China is accelerating efforts to reduce its holdings of U.S. Treasury debt in a strategic move to shield its financial system from external shocks. Economists and government advisers argue the country must diversify away from dollar-denominated assets due to growing instability in the U.S. fiscal landscape and the weaponization of the dollar in global politics.

In May, China trimmed its U.S. Treasury holdings by $900 million to $756.3 billion, marking the lowest level since 2009. This was the third consecutive month of reduction and came despite other major holders like Japan and the UK increasing their exposure. Since 2013, China has cut its holdings by over 40%.

Push toward a diversified, resilient reserve structure

Chinese experts are advocating for a balanced and flexible foreign reserve portfolio. The strategy includes allocating more reserves to non-dollar assets such as gold, energy, food, and regional currencies, while also investing in short-term U.S. instruments to manage liquidity risk. China’s official gold reserves have grown for eight straight months, reaching 73.9 million ounces in June.

Foreign exchange reserves rose to $3.32 trillion at the end of June, the highest in nearly a decade. The country is also aiming to strengthen renminbi internationalization and deepen financial integration within Asia, where over 60% of reserves are still held in U.S. dollars.

Strategic response to long-term U.S. debt trajectory

While there is no imminent crisis in U.S. sovereign debt, economists like Guan Tao warn of long-term sustainability risks. With deficits ballooning and no clear fiscal stabilization plan, investor confidence may weaken. Moody’s downgrade of the U.S. credit rating to Aa1 in May highlights these concerns, citing a projected $3 trillion deficit increase due to new spending legislation.

The People’s Bank of China and affiliated institutions are closely monitoring these developments. Policymakers emphasize that extraordinary times require forward-looking measures to prevent economic fallout from global disruptions or potential U.S. sanctions.

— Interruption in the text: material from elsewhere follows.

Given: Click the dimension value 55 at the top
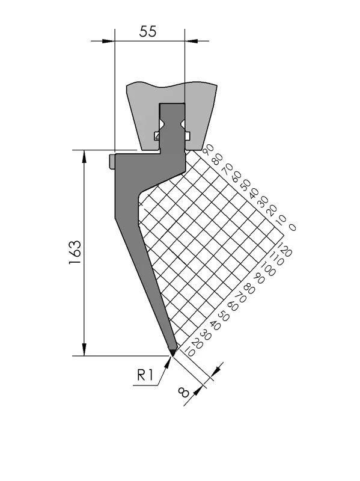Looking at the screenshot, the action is [x=148, y=31].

Rebalancing reserves amid shifting global power dynamics

Reducing dependency on U.S. debt is seen not just as a defensive tactic, but as a transformative step in redefining the global financial order. Analysts like Chen Weidong suggest Asia should form an internal reserve system to reduce reliance on Western markets. For China, building a multi-layered reserve strategy is now deemed essential for long-term economic security and global influence.

The shift also aligns with broader geopolitical efforts to counterbalance U.S. dominance in global finance, while simultaneously improving China’s access to strategic materials and high-tech imports through a narrower trade surplus or even a temporary deficit.